Dans un article précédent, nous analysions les raisons pour lesquelles les études doctorales s’apparentent davantage à un emploi qu’à des études. Abordons maintenant LA question qui nous brûle les lèvres : pourquoi étudier si longtemps? Le jeu en vaut-il la chandelle? Certains croient que non. D’autres se questionnent encore… Coup d’œil sur ce qui attend ces individus ultra-éduquées une fois leur diplôme en main.
Objectif : professeur
Dans bon nombre de domaines, les étudiants au doctorat sont formés pour la carrière de professeur. Au cours de leurs études, ils approfondissent un domaine et développent leur capacité de recherche. Ils acquièrent également de l’expérience d’enseignement grâce à des charges de cours. Ils sont aussi supervisés par un professeur qui, la plupart du temps, a passé sa vie dans le milieu universitaire. Pas surprenant que plusieurs n’entrevoient pas d’autres possibilités professionnelles…
Or, avec une hausse de 68 % entre 2002 et 2011 des diplômés au doctorat, les postes de professeur se font rares. Sans oublier que ces derniers se prévalent rarement de la liberté 55 et demeurent en poste bien après l’âge de la retraite. Ainsi, en réalité seulement le cinquième des diplômés trouvent un emploi à l’université.
Pour faire partie des heureux élus, il faut beaucoup de patience et une grande flexibilité. En effet, le marché de l’emploi est rarement québécois… c’est un marché canadien, nord-américain, voire international. Il faut donc être prêt à aller à l’étranger pour acquérir de l’expérience ou pour enfin mettre la main sur son emploi de rêve.

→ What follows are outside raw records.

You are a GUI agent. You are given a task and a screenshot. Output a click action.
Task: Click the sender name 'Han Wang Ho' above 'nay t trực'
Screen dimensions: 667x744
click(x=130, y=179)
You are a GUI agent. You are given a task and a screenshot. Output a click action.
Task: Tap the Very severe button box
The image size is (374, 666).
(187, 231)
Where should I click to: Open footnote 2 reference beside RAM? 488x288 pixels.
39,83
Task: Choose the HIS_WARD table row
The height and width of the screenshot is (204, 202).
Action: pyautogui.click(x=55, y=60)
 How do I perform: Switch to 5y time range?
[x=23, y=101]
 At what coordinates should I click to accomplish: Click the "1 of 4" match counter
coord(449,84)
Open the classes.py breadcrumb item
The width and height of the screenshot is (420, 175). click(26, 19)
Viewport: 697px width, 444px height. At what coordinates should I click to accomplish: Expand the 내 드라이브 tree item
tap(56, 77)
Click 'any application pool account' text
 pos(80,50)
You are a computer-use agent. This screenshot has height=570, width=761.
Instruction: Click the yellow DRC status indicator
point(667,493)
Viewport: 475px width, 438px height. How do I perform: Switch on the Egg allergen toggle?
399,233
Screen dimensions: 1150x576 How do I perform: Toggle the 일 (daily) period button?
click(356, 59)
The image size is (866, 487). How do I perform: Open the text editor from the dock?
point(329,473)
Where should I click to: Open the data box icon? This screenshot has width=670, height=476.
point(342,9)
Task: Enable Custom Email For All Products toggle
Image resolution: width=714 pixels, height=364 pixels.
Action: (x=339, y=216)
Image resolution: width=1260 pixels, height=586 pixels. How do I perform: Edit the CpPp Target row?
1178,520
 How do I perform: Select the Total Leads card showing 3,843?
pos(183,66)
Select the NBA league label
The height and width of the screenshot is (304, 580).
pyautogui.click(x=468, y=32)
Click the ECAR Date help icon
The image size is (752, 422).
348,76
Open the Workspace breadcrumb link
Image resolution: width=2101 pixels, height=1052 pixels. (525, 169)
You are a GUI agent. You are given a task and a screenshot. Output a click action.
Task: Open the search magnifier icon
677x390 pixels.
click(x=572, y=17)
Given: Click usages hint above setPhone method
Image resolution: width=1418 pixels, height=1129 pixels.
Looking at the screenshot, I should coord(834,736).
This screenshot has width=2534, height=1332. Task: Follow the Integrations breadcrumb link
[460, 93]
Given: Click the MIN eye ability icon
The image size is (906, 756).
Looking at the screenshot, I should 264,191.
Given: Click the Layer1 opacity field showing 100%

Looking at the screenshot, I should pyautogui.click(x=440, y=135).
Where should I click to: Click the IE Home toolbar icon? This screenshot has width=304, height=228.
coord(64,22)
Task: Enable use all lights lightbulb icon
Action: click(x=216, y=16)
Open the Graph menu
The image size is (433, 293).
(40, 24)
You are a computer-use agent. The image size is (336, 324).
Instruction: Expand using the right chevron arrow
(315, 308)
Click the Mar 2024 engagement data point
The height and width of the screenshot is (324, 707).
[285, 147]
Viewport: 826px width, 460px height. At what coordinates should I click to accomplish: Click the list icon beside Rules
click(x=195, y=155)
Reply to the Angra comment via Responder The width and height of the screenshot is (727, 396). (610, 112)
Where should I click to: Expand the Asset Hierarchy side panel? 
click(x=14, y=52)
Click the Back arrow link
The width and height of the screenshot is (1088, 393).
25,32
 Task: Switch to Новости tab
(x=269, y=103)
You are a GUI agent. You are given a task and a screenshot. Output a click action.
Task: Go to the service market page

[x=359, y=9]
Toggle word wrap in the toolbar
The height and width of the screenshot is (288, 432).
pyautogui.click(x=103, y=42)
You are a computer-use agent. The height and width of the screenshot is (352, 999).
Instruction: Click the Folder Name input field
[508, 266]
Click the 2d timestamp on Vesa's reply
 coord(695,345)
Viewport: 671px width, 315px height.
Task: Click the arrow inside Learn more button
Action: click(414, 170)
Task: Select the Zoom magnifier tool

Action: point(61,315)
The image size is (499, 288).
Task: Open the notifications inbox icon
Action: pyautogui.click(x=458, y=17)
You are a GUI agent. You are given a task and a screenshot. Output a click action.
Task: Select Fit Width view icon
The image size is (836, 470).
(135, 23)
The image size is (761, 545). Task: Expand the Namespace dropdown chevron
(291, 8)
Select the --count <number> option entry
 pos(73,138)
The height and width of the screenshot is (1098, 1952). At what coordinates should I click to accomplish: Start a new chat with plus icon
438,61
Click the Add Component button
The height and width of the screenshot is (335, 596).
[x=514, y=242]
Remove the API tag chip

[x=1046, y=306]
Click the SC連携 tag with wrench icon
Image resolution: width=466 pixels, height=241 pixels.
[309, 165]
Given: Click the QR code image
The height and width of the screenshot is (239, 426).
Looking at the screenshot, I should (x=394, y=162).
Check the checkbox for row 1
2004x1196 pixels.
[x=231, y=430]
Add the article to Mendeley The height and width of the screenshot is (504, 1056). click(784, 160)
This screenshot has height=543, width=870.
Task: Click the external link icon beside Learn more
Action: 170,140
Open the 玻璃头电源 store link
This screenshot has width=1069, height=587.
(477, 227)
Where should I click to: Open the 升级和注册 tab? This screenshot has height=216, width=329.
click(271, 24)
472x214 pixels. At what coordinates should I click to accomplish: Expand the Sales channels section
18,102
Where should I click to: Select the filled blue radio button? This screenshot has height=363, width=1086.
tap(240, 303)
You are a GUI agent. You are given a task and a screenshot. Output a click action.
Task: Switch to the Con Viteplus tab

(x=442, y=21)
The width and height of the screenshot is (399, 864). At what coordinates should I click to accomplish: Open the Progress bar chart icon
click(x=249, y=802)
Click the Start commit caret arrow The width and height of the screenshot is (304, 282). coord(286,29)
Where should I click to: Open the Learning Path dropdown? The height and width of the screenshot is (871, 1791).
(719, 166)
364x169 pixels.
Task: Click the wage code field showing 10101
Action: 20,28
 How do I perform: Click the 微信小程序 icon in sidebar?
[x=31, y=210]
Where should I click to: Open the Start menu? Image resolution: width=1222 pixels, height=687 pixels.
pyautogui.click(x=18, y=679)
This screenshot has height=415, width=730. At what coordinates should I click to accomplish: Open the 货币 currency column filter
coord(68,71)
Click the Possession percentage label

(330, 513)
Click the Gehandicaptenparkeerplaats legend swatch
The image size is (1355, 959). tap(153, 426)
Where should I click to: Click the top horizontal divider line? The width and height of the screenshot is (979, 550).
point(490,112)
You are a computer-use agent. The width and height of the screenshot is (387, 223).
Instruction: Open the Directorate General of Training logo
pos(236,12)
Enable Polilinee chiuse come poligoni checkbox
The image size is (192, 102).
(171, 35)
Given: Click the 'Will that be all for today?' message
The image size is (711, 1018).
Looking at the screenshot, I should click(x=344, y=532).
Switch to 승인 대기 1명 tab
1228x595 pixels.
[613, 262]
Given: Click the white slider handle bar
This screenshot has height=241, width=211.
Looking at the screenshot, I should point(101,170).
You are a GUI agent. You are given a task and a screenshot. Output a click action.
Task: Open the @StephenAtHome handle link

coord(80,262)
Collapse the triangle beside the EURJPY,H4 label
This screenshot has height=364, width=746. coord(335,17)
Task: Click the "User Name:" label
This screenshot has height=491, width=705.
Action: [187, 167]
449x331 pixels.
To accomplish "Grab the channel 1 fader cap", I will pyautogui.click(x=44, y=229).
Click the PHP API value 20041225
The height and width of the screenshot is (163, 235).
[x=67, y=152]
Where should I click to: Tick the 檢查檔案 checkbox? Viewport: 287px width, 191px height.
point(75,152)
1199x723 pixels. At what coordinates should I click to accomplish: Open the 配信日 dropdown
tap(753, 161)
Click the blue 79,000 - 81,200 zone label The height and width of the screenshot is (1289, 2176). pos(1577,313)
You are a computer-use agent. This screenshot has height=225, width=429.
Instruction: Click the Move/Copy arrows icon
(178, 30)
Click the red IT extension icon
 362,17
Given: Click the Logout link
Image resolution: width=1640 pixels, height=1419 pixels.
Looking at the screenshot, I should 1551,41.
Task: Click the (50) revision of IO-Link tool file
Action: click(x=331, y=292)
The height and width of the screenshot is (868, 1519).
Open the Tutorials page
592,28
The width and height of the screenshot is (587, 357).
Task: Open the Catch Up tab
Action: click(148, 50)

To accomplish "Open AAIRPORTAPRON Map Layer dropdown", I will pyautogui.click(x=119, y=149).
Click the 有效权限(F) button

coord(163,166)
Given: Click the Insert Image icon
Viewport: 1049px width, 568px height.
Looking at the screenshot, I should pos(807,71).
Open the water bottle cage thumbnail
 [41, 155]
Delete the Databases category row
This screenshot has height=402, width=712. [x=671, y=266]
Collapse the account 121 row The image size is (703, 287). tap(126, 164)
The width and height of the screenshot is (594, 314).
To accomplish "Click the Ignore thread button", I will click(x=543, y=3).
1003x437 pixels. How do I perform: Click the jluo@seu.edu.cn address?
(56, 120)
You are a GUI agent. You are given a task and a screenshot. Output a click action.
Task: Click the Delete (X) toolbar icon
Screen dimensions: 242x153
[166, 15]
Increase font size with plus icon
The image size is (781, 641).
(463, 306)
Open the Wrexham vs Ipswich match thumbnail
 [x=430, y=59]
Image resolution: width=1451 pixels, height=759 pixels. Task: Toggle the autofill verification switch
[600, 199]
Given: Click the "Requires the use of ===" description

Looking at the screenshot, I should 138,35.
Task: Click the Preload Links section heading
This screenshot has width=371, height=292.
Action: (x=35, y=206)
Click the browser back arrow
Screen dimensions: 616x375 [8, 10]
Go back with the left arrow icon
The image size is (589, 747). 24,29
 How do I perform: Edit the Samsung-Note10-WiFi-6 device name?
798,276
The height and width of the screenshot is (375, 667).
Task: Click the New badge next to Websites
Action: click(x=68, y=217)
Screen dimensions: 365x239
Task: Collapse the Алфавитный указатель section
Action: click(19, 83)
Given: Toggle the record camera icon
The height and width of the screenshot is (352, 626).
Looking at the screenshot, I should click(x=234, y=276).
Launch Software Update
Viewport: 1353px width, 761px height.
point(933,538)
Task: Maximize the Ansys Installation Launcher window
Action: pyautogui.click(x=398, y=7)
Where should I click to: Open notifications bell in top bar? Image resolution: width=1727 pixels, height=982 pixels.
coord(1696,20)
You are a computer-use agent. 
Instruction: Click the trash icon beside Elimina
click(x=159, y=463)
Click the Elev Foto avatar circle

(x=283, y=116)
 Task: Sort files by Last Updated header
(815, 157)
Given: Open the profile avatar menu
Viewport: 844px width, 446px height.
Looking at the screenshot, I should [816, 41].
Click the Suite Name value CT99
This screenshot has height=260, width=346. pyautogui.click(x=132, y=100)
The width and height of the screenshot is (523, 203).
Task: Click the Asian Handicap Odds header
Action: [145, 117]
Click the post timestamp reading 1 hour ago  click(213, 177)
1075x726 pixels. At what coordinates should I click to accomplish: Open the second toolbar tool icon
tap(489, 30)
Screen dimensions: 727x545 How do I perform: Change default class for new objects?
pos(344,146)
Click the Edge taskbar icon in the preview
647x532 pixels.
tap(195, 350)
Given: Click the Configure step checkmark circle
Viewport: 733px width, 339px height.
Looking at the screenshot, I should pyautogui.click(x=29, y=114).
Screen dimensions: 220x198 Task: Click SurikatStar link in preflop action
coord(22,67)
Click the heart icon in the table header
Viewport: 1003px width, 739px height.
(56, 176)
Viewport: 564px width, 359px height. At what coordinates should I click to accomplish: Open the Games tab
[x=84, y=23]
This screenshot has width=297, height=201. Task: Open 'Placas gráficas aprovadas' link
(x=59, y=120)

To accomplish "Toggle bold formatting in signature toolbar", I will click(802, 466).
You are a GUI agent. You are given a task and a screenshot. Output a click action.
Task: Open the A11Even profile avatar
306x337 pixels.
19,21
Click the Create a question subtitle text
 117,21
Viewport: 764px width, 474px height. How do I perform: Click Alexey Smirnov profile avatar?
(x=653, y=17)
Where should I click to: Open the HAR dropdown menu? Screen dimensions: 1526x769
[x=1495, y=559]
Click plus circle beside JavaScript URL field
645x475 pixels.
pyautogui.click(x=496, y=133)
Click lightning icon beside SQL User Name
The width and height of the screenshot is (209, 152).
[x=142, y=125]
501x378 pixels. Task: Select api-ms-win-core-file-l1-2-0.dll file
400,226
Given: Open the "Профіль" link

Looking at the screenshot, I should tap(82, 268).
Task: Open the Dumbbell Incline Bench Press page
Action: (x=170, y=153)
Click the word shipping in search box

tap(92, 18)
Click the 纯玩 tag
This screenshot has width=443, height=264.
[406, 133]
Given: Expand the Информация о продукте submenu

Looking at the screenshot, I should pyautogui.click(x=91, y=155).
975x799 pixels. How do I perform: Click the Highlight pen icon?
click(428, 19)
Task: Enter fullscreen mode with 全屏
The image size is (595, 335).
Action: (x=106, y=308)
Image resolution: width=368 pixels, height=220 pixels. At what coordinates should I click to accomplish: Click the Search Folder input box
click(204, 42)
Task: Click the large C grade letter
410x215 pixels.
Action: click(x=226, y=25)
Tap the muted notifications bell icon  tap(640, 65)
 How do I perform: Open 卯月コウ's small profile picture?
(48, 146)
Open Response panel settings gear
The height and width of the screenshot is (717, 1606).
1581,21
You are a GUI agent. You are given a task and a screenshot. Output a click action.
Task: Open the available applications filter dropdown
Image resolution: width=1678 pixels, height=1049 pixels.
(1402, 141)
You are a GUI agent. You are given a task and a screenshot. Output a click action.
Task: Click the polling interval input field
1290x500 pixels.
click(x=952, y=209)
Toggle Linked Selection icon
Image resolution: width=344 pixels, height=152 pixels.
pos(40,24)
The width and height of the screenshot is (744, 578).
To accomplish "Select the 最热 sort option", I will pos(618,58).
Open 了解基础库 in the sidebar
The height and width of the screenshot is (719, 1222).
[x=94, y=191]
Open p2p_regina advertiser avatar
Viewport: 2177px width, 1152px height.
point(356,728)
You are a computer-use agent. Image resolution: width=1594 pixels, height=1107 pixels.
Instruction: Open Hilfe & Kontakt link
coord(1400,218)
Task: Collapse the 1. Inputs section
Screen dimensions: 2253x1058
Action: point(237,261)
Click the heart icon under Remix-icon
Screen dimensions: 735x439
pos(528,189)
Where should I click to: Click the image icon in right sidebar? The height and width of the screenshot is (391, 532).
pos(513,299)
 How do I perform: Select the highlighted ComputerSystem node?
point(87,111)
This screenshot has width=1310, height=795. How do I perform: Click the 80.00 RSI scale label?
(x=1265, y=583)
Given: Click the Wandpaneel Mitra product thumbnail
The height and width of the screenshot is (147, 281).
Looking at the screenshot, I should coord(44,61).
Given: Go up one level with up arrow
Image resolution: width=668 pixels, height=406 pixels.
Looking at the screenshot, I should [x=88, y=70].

Vous avez un parcours scolaire atypique? Pas un problème, nous sommes plusieurs à mener une vie réussie malgré les détours.
Qu’est-ce que le postdoctorat?
Après le dépôt de sa thèse, le détenteur d’un doctorat est à la croisée des chemins. Intégrer le marché du travail « traditionnel » ou tenter sa chance dans le monde universitaire?
Si le nouveau diplômé n’obtient pas de poste dès le dépôt de sa thèse, il cherchera tout de même à demeurer dans le domaine universitaire afin de ne pas mettre une croix sur ses aspirations professorales. Que fait-il alors? Un postdoctorat!
Chez nous, mon mari se donne deux ans pour décrocher un poste de professeur. En attendant, il a réussi a obtenir un postdoctorat. Ceci lui permet de poursuivre ses recherches et de continuer à se bâtir un réseau. Avec la rareté des postes de professeur, le postdoctorat devient de plus en plus un passage obligé.
Le postdoctorat consiste en fait à obtenir une subvention pour poursuivre ses recherches. Les concours gouvernementaux, où les bourses sont octroyées en fonction de la pertinence du projet, représentent sûrement l’option la plus connue. Il existe aussi des subventions au sein des universités ou de certains organismes privés.
Ces bourses s’apparentent davantage à un poste professionnel. Les candidats intéressées postulent sur une offre qui s’accompagne souvent de tâches précises, comme coordonner les activités d’un centre de recherche, appuyer un professeur dans un projet ou combler une charge de cours.
Du doctorat au monde professionnel?
Les études doctorales peuvent ressembler à un grand cercle vicieux. On vend le rêve de devenir professeur, mais il y a de moins en moins de postes pour le nombre croissant de diplômés du doctorat. Or, dans le milieu, toute autre voie est souvent considérée comme un échec, puisque l’ensemble du corps professoral (les professeurs, pas les chargés de cours!), mentors des doctorants, est issu de ce monde et n’a connu que cela. Peut-on s’en sortir? Y a-t-il une vie à l’extérieur du monde universitaire? Rassurez-vous, la réponse est oui!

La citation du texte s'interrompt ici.